Un pudore quasi doloroso sigillava le sue labbra: quanto più soffriva, quanto più amava, quanto più era donna in tutto il significato di debolezza e di abbandono, tanto più si ritraeva in sè stessa, avvolgeva la sua anima di veli.... Sola, sotto la sua bianca tenda, ella pianse le più disperate lagrime.
Ma, nei giorni seguenti, con ogni mezzo, pur nel silenzio, come una donna sa, cercò di farsi perdonare. Elmir del resto non aveva verso di lei cambiato contegno; in ogni atto, in ogni momento, le dimostrava deferenza e sollecitudine. Soltanto quando Biancofiore nei lunghi pomeriggi tentava di condurlo a parlare della sua infanzia, dei ricordi suoi più lontani, più intimi e più cari, la fronte di lui si faceva scura, le labbra restavano ostinatamente mute.

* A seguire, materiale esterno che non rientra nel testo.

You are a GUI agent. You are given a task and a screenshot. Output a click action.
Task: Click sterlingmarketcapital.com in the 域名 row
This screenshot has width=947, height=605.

— Non mi perdona! non dimentica!... — gemeva fra sè la fanciulla. — Così mi punisce! — ed ogni giorno penetrava furtiva nella tenda di lui e deponeva alcuni fiori sotto all'imagine di sua madre.
Elmìr trovava quei fiori e taceva. Ma i suoi occhi posandosi su Biancofiore si addolcivano talvolta di un'improvvisa tenerezza. I giorni passavano. Aveva egli perdonato? Una sera egli cantava sommessamente.